Provided entries: Begin
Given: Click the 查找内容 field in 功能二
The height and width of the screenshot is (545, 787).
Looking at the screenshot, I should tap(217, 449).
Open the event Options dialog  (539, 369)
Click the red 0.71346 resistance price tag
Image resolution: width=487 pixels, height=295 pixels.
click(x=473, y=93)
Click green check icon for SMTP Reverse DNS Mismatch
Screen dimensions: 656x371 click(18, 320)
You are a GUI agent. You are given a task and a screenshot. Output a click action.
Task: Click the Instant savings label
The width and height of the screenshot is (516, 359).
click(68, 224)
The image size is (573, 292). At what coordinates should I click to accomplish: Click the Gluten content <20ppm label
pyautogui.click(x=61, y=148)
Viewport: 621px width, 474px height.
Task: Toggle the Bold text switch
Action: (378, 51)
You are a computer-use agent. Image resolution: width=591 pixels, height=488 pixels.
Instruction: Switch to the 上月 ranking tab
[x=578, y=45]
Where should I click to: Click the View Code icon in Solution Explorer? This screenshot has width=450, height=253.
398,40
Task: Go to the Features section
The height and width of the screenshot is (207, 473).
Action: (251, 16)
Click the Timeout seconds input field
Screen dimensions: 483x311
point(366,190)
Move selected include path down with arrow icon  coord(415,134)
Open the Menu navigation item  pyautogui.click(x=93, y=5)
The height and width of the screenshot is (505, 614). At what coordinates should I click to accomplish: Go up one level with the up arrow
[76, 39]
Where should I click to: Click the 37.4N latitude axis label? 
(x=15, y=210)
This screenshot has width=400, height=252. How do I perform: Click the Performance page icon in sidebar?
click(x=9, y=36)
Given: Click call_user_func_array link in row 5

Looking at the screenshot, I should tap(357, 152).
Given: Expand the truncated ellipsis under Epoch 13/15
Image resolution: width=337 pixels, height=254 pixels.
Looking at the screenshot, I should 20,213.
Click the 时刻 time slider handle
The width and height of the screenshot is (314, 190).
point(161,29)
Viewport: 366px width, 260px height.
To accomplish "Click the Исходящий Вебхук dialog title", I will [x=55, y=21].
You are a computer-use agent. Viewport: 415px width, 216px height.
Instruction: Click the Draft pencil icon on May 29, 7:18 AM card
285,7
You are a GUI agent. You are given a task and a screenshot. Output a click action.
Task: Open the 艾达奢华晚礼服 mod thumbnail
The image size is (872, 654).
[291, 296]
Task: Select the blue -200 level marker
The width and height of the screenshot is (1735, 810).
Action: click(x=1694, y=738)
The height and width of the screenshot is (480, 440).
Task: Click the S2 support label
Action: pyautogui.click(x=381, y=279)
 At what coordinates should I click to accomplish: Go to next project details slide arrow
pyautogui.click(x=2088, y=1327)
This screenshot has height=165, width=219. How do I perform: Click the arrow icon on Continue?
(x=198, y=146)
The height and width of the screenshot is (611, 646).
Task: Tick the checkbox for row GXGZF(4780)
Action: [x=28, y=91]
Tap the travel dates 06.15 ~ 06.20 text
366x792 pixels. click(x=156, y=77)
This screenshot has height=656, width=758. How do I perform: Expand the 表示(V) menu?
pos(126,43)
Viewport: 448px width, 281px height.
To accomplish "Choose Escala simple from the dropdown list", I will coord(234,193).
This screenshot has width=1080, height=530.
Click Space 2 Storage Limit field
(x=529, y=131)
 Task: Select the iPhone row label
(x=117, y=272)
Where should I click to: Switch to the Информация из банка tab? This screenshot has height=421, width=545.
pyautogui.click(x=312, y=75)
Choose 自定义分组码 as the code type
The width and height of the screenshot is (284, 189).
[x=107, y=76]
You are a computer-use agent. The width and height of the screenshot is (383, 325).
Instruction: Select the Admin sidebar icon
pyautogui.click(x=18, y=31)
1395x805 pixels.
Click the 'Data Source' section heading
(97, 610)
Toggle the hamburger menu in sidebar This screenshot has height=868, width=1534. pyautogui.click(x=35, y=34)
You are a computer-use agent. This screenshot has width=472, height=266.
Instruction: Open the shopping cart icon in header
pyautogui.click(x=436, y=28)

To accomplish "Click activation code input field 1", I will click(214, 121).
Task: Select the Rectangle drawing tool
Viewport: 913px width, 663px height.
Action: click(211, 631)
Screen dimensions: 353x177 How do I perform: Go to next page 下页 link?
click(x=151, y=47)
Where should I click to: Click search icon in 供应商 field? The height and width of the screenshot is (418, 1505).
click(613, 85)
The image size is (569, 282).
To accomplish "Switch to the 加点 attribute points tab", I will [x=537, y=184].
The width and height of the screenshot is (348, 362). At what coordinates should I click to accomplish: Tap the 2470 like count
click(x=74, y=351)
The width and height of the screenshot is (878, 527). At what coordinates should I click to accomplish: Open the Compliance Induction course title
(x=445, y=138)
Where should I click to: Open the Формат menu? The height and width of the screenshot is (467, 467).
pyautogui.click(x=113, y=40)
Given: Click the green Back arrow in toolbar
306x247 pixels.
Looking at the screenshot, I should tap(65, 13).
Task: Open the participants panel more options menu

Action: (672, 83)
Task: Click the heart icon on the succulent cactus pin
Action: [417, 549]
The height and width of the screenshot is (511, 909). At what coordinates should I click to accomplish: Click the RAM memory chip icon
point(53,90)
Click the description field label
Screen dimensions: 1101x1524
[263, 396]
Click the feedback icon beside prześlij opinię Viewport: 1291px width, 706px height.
Provided entries: End
Within the records, tally every line that contains the word "will". Only the resulting number should be given.

Written solution:
4